禽流感是由A型流感病毒引起的一种对公共健康构成严重威胁的人畜共患传染病。目前使 用的药物只作用于M2离子通道和神经氨酸酶两个靶点，且面临日益严重的耐药性问题，因此迫切需要研制新的药物。我们前期的工作中发现多个肽类化合物（分子量<1000）具有较好的广谱抗流感病毒活性。这些化合物作用在血凝素酶HA2亚基的茎部，通过阻止HA2亚基在酸性条件下构象的变化进而阻止病毒进入宿主。此外，这些化合物还能降低宿主细胞NF-κB以及IL-1β, TNF-α等炎症因子的表达，因此具有免疫调节作用。以此为基础，本研究拟以流感病毒血凝素酶为靶点，对这些化合物进行深入的结构修饰和构效关系研究，以提高其抗病毒活性，尤其是通过构筑靶向复合肽的方法降低其毒性，提高其选择性，并深入探讨高活性化合物抗病毒及免疫调节作用的机制，为开发新型抗禽流感病毒药物打下基础。本研究的成功实施将对禽流感的治疗具有重要的意义。
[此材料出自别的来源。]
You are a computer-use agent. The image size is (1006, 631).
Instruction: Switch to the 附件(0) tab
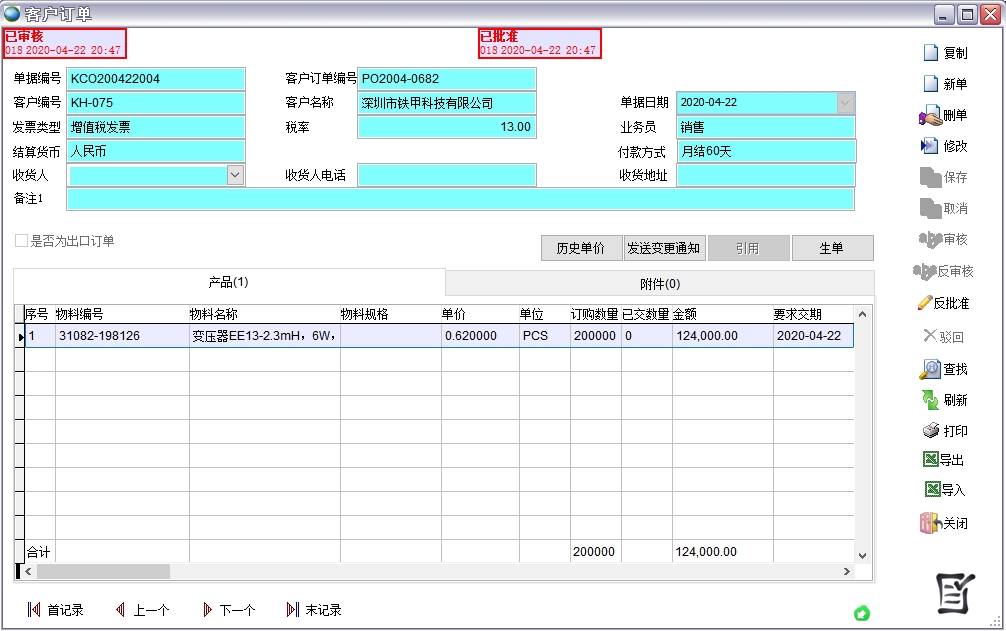[659, 283]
Avian influenza is an infectious disease caused by influenza A viruses (IAV). It is a serious threat to public health. Thus far, there are only two types of drugs available in the clinics, which are M2 ion channel inhibitors and neuraminidase inhibitors. Nevertheless, the emergence of drug-resistant viral strains has been reported, thus it is imperative to develop new and effective anti-IAV drugs with different modes of action. In our previous work, we identified several short lipopeptides (MW<1000) possessing potent and broad anti-IAV activities. The mechanism study indicated that the binding site of these molecules is in the stem region of HA2 subunit of hemagglutinin (HA), by which to interrupt the conformational changes of HA2 and subsequently inhibit the fusion of virus-host cell membranes, thereby blocking the entry of virus. In addition, the study also showed that these peptides were able to reduce the level of NF-κB, as well as the expression of IL-1β and TNF-α, thus possessing the immunomodulatory ability towards host cells. On the basis of these works, this application will continue to investigate these lipopeptides by extensively modifying their structures and studying their structure-activity relationships, by which to obtain more potent candidates for the further investigation. The ongoing study will be carried out by targeting the influenza viral envelop protein of hemagglutinin (HA) and using H5N1 pseudo-typed virus as the screening model. To reduce the cellular toxicities and enhance the selectivity indices of these peptides, a strategy of “complex peptides” which we successfully developed recently will be employed. In addition, to make the candidates more valuable, the modes of action including anti-IAV and immunomodulatory activities will be extensively investigated, by which to establish a solid base for the development of new anti-IAV drugs. As a result, we believe that the successful implementation of this application will bring us one more choice for the treatment of avian influenza infection in the future.